Spartacus was an unfortunately short-lived series that was pretty hot. A number of episodes of that ended in a climax both on-screen and off. House of cards not quite as much, but still good. 

C
_Posted via Mobile Device_


----------



## Kylie84 (May 4, 2012)

The Tudors. The series with Jonathan Rhys Meyers. Towards the end it's not that sexy as it's based on King Henry 8th but most of it is  I was going to suggest True Blood and GOT as soon as I read the title of this thread but see you watch that already.
I find Mad Men to be quite sexy too, but I find that any TV show where I am attracted to a main character I instantly find sexy.
SOA I find sexy too, depends on what kinda women yours is and what she finds attractive!


----------



## murphy5 (May 1, 2014)

Rome from HBO on demand has some good sex AND action. Covert affairs on USA has some sexy situations.


----------



## soccermom2three (Jan 4, 2013)

There is a new show on Starz that just started last weekend. It's called Outlander. It's based on some very popular books, (historical fiction). It had a very sexy, and what I would call a very female friendly love scene. :smthumbup:


----------



## murphy5 (May 1, 2014)

that show outlander does have some potential.
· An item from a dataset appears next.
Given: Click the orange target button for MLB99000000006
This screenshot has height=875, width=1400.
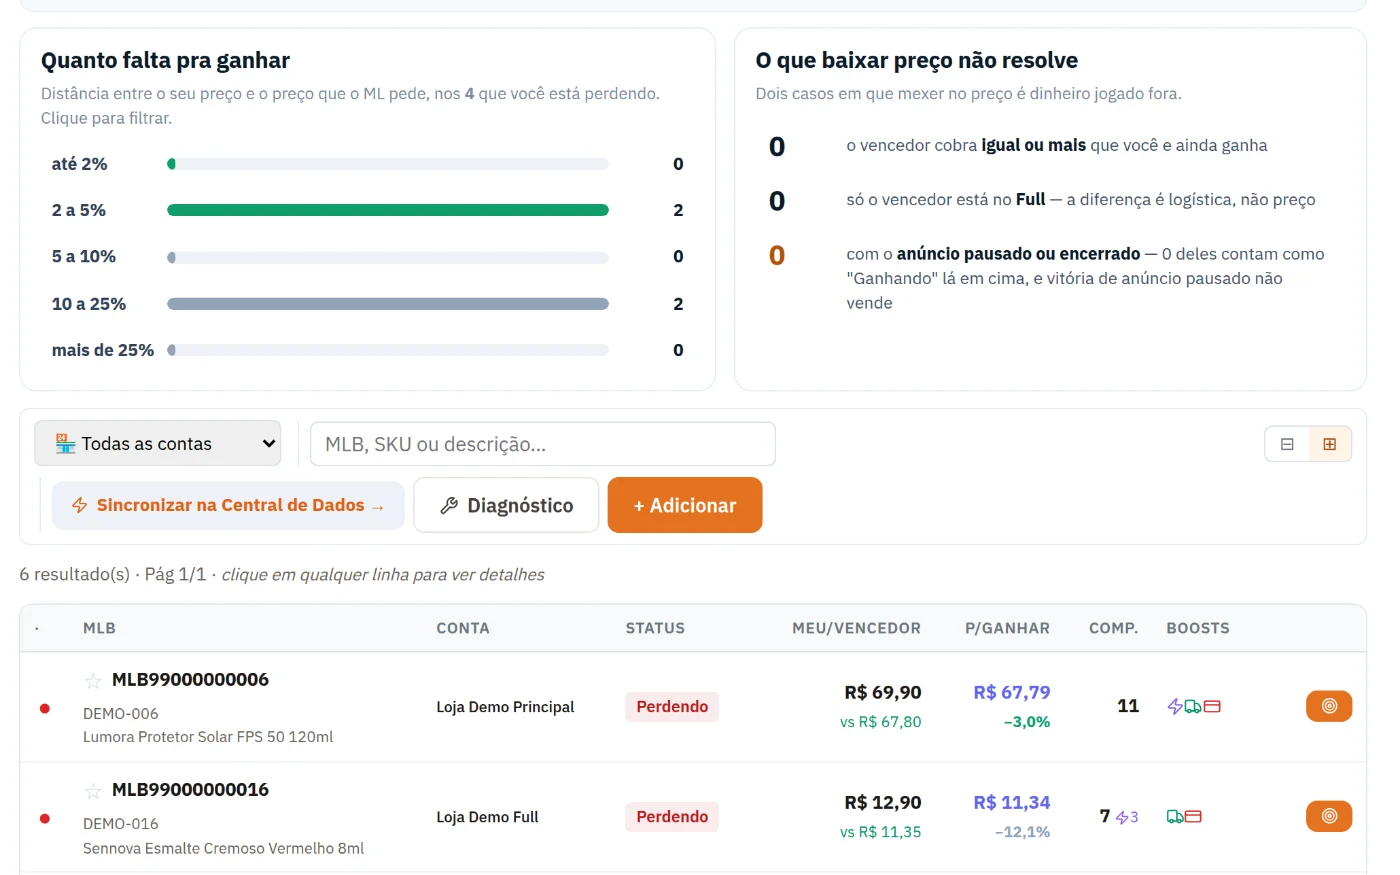Looking at the screenshot, I should pos(1328,706).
waiting to se if the 2nd episode is as good.


----------



## calamityjim (Jul 18, 2014)

soccermom2three said:


> There is a new show on Starz that just started last weekend. It's called Outlander. It's based on some very popular books, (historical fiction). It had a very sexy, and what I would call a very female friendly love scene. :smthumbup:


This sounds great! We love historical dramas. Er, or more accurately, _she_ loves historical dramas and I don't mind spending time with her and watching together.


----------



## JourneyOn (Aug 10, 2014)

-Masters Of Sex. It's a sexy show without being over the top and it's actually interesting to watch.

-Tell Me You Love Me... this one was a little more graphic or at least had longer sex scenes, but there actually was a storyline involving three couples. I think they recently put it back OnDemand if you have it. It's either SHO or HBO. Unfortunately, it was only one season!
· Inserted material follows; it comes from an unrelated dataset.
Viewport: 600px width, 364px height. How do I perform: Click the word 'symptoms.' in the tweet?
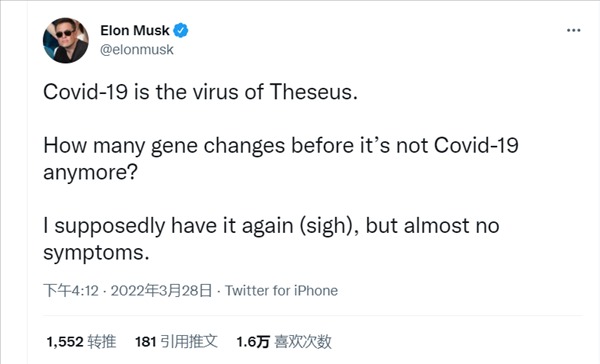pyautogui.click(x=96, y=253)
Yes, True Blood and Spartacus had some good scenes thrown in as well. If I think of more, I will definitely come and post some more. These are what first came to mind.


----------



## Convection (Apr 20, 2013)

Black Sails (think an adult version of Pirates of the Caribbean) has a Game-of-Thrones level of sex and gore.


----------



## ocotillo (Oct 17, 2011)

calamityjim said:


> My wife and I generally wind down the day with a TV show or two. It can be jarring to go from watching something depressing, transitioning into sex. It's generally better if what we're watching was already somewhat sexy to begin with. Not looking for porn suggestions, but True Blood and Game of Thrones generally fit the bill. (Except when Oberyn fought The Mountain... I don't think anyone got laid at the end of that one.)
> 
> Movies are ok, but we generally watch in ~1h chunks, so we tend to do much better sticking with TV.
> 
> ...


True Blood, Rome, Game of Thrones, etc. have sexual moments, but they're also punctuated by fairly intense violence, which doesn't set the mood; at least not with my wife.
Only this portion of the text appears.